YouTube’s algorithm has led me to some unexpected places. Last September, it had me travel 2,000 miles, in the real, physical world, to the back patio of an Irish-themed sports bar in Cleveland, Ohio. Lake Erie loomed on the horizon past trees and buildings, and although it looked pleasant enough, it was also easy to picture the gusts of cold air that must swoop through these streets every winter. I’d been born near here, so I kept viewing my surroundings with an eye toward the life I might’ve had. When our waitress mentioned she was from nearby Lorain, I said I was too, but then added that I moved away in 1972. She gave me a confused smile, perhaps thinking I was making some sort of joke that didn’t land.

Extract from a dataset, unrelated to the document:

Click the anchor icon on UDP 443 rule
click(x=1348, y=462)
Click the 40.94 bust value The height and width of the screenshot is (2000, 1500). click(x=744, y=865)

I’d come to meet the group of young men now assembled around me: Mike, a carpenter with an easy, goofy smile and an alter ego of Man Who Screams Crazy Things In Public; Conner, at 28 the newest and youngest member of the gang (although an old friend to all at the table), bespectacled, an engineer, the kind of fellow you’d want to show up at your doorstep with a bouquet of flowers for your teenage daughter; Jo, the only member of the group who actually looked like someone in a band (a funny trick, as he plays in 70-80 bands at any given time) and who spoke with the cadence and quick wit of a beloved supporting character on a long-running sitcom; Nathan, a family man and truck driver who later told me of his failed struggle to unionize his company; and Alex, a children’s librarian who was just slightly guarded, and slightly better groomed, than the others. During introductions, Alex pointed to Nathan, who shared his exact features, and said, deadpan, “We’re twins.”